Here’s the illuminating quote about secondary forests on page 5 of State of the World’s Forests 2005, from the UN Food and Agriculture Association (FAO):

Areas of secondary forest throughout the

tropics are increasing dramatically, and in many

tropical countries they now exceed areas covered

by primary forest. Most of these secondary

forests develop following the disturbance or

elimination of natural forests by slash-and-burn

practices, conversion to agricultural activities and

subsequent abandonment of lands or following

excessive logging operations that have reduced

the original forest to a non-commercial resource.

In both cases, seeds from surrounding trees have

led to eventual regeneration of the forest.

Although figures vary according to the

definition used, the extent of degraded forests

and secondary forests in tropical Africa,

America and Asia in 2002 was estimated at 245

million, 335 million and 270 million hectares,

respectively, for a total 850 million hectares

(ITTO, 2002). According to FAO (2001), the

reported loss of natural forests in the tropics

during the 1990s was approximately 15.2

million hectares annually, of which 90 percent

or more was converted to other land uses. These

estimates indicate that the potential future area

of secondary forests could be considerable.

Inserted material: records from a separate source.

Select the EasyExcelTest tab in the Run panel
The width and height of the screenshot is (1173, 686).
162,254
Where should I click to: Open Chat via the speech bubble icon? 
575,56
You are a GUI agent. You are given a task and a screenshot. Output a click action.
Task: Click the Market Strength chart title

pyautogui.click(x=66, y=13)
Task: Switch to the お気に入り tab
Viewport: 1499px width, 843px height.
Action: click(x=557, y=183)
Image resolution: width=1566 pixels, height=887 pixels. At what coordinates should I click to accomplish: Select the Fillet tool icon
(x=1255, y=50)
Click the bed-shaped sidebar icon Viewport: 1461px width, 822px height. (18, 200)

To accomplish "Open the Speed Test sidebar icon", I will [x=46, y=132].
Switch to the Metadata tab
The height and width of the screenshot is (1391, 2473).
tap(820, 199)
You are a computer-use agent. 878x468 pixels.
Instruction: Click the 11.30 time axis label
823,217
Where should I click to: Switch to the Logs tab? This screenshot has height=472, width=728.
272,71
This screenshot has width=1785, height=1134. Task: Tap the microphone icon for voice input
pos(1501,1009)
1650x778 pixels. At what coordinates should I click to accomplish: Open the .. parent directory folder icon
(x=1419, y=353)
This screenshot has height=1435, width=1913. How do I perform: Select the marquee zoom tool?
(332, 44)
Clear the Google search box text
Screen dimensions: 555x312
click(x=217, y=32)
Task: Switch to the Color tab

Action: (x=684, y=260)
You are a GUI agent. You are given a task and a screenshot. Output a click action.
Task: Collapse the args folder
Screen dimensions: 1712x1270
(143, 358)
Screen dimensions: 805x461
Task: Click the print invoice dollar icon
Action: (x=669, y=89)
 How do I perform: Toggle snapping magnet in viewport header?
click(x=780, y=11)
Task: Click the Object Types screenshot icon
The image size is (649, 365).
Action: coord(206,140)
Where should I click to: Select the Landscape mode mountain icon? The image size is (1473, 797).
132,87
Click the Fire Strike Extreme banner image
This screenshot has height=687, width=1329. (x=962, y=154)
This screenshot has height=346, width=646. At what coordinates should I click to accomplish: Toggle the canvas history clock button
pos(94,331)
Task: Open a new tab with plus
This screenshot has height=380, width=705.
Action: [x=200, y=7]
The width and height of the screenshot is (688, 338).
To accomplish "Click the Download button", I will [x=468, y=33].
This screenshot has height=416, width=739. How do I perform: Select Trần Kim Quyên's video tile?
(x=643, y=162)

That 850 million hectares of secondary and degraded tropical forest translates to 2.1 billion acres or 3.3 million square miles.

The 15.2 million hectares of primary tropical forest lost annually equals 37.3 million acres or 58,300 square miles.

The ratio is 55 to 1.  For every acre of primary tropical forest being cleared, logged, or burned, some 55 acres of secondary tropical forest is growing back or can be nurtured back.  How climate change is affecting those numbers remains to be seen.

The two citations are:

ITTO (International Tropical Timber Organization).

2002. ITTO guidelines for the restoration, management

and rehabilitation of degraded and secondary forests.

ITTO Policy Development Series No. 13. Yokohama,


page 5:

The extent of forest degradation in the tropics is vast. According to estimates given in these

guidelines, some 350 million hectares of tropical forest land have been so severely damaged that

forests won’t grow back spontaneously, while a further 500 million hectares have forest cover that is

either degraded or has regrown after initial deforestation.

Such large areas of damaged forest and land are cause for concern, but they also represent a potential

resource of immense value. The ITTO guidelines for the restoration, management and rehabilitation of

degraded and secondary forests have been formulated to help communities realize that potential.

FAO. 2001. Global Forest Resources Assessment

2000 – Main report. FAO Forestry Paper No. 140.


While the FAO’s State of the World’s Forests 2005 emphasized secondary forests, the latest edition—State of the World’s Forests 2009—mentions secondary forests not at all.